I was debating with someone recently who kept insulting the shuttle, and referring to Ariane. I then showed the person how much of a disaster the Ariane program has been as well - Ariane 5 having three failures in 18 paid launches, the cost overruns driving their price up (not as high as the shuttle, but still not that great), the bailout of Arianespace, the cancellation of the ESC-B upper stage, etc. The person's response? They picked another rocket system to use as their champion, ignoring the fact that *it* had its own problems too.
To make it worse, many of the people who trash space agencies treat ameteurs as if they're the ray of hope for the future. The ameteur rocket industry has been one failure after another, and has eaten enough dollars to fund some serious development at real space agencies. They're about to start getting their first major successes - and while they too have some very good people working for them, well, "Whoopee". When they've gotten several thousand designs into space hundreds or even thousands of times each, give me a call.
We've had some truly brilliant people working at places like NASA, the ESA, etc., who have achieved incredible tasks.
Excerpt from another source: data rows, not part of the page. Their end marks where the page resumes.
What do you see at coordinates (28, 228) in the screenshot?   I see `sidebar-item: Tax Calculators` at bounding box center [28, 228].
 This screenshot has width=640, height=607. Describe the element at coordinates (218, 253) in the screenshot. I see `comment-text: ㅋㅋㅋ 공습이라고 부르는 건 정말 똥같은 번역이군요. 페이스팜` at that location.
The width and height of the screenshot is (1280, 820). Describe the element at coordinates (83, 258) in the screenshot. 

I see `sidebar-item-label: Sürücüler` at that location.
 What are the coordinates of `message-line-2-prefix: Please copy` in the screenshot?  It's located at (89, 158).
And while one may blame the management, guess what? Decisions have to be made. I heard someone the other day criticizing NASA for embarking on the Shuttle project and treating it as junk, while glorifying the never-made Sea Dragon. Well, how on earth was NASA supposed to predict that the Shuttle's costs would increase so dramatically due to technological problems not yet discovered? What makes one think that a rocket, "built like a ship", would have *less* technical problems? In fact, when SEALAR was built based on the Sea Dragon design, its performance figures were horribly downgraded and even still it ended up with serious structural failures that led to its cancellation. And the shuttle's costs aren't actually as bad, comparitively, as many people think - ~20,000$/kg, while the cheapest launches out there, using the latest tech, are ~10,000$/kg and are not man-capable.
So give them a break, people. They're got some of the really intelligent people working very hard on an *incredibly* difficult task.
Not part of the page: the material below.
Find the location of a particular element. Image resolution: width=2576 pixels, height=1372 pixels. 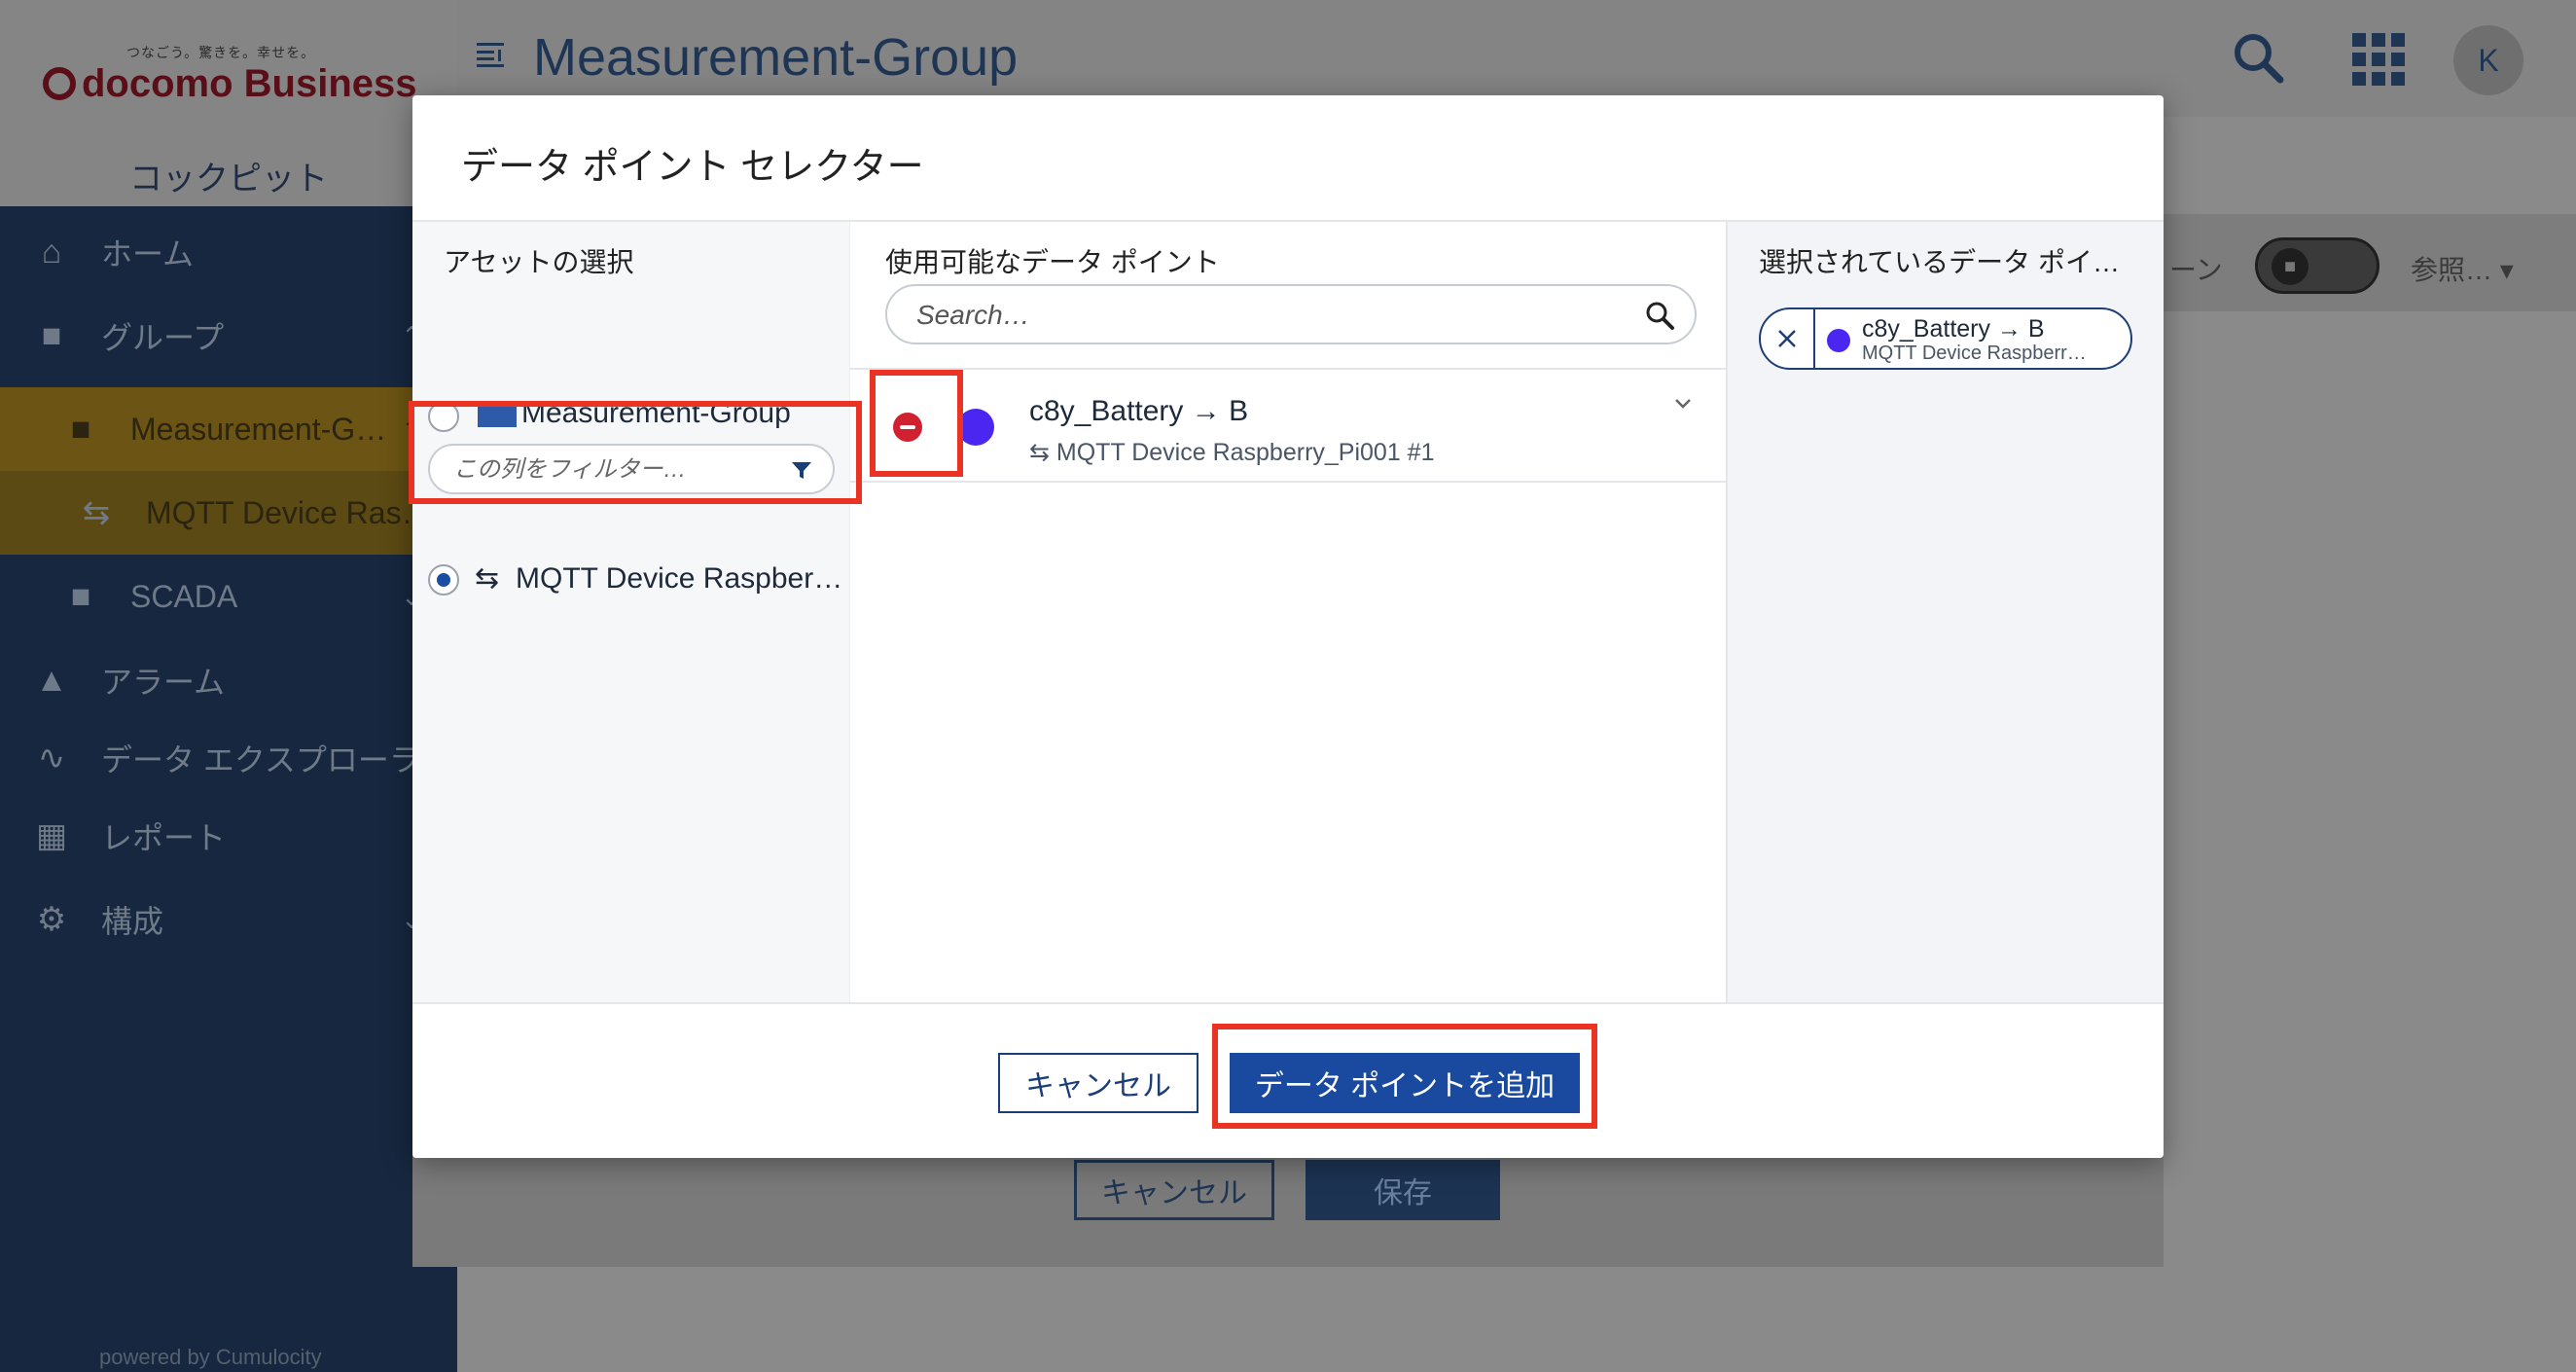

sidebar-item-configuration: ⚙ 構成 ⌄ is located at coordinates (228, 920).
Musk needs a safer hobby than Twitter. Fire juggling? Cage fighting? Solo hot air balloon trips?
Being that it was their first probe, perhaps they should have cut down on the number of gizmos so that they had money and weight to have better landing systems.
Rather than include a dozen experiments, maybe just have 2 or 3. For example, just focus on detecting life instead of x-ray spectrometers etc.
Table-ized A.I.
These errors and management lapses are unconscionable.
The European aerospace industry is still 40 years behind America's.
The primary reason Beagle 2 failed was because it was the ESA's first try at Mars. They will learn from it, and it will help them succeed in the future. The orbiter did just fine, which given the past track record of spacecraft sent to Mars is quite an accomplishment.